7.5-15 mg qhs for sleep, 30-45 mg qhs for depression (maximum benefit usually at 30 mg).

INTERACTIONS: Raise by 2-3x if using with carbamazepine.

Management

Reduces cravings in meth/amph (?cocaine) abuse. Reduces side effects of SSRIs, but does not augment antidepressants (except in anxious depression).

Good for anxious depression and geriatrics. Deepens sleep quality.

Treats nausea and itch. Treats akathisia in doses below 30mg/night, but can cause it above that.

TOLERABILITY: fatigue, weight gain (30%).
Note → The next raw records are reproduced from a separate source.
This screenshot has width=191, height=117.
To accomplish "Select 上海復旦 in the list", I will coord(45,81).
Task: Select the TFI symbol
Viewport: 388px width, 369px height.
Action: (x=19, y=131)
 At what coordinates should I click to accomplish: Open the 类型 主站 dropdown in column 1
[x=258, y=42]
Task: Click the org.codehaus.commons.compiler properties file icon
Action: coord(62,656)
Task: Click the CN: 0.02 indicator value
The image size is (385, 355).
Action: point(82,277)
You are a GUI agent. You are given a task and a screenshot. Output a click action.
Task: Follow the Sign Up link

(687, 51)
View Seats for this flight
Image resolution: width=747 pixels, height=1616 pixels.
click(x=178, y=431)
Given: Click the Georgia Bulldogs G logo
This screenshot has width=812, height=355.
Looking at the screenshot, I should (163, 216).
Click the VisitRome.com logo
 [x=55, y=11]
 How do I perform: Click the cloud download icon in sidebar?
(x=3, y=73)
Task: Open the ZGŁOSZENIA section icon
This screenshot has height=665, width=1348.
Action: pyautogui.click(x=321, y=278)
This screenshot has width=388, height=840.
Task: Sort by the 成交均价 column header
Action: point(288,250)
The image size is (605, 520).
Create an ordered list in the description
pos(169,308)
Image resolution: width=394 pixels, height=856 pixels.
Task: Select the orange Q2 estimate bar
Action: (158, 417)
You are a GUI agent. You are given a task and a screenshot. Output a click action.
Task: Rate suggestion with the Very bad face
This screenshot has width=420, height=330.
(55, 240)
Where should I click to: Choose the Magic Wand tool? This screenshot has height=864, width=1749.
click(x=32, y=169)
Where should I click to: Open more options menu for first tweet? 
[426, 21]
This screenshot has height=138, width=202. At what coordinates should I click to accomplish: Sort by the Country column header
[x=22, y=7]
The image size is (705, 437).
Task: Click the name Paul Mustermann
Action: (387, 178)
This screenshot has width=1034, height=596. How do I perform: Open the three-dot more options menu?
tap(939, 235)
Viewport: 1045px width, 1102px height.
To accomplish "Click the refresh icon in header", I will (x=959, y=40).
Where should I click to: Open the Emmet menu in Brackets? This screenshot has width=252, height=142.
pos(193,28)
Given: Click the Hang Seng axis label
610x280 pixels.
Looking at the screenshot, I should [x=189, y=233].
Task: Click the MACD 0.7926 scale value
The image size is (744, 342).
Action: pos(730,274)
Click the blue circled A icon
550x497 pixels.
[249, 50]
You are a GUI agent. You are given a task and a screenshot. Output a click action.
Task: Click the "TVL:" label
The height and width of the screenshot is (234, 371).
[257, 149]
RISKS: Very rare decreased platelet count.

EMR Text

Depression

Mirtazapine use based on FDA approval in depression.

Mirtazapine side effects reviewed with patient.

Insomnia

Mirtazapine use based on trials in insomnia, where it deepened sleep quality.

Mirtazapine side effects reviewed with patient.

OCD

Mirtazapine use based on a randomized controlled trial in OCD where it augmented SSRIs (Mowla A et al, Int Clin Psychopharmacol 2023;38(1):4-8).

Mirtazapine side effects reviewed with patient.

Anorexia

Mirtazapine use based on a uncontrolled studies in anorexia nervosa (Hrdlicka M et al, Eur Child Adolesc Psychiatry 2008;17(3):187-9).

Mirtazapine side effects reviewed with patient.

Methamphetamine

Mirtazapine use based on a large randomized, phase III trial in methamphetamine use disorder where it reduced cravings, withdrawal symptoms, and drug use (McKetin R et al, JAMA Psychiatry 2026 Apr 1:e260159).

Mirtazapine side effects reviewed with patient.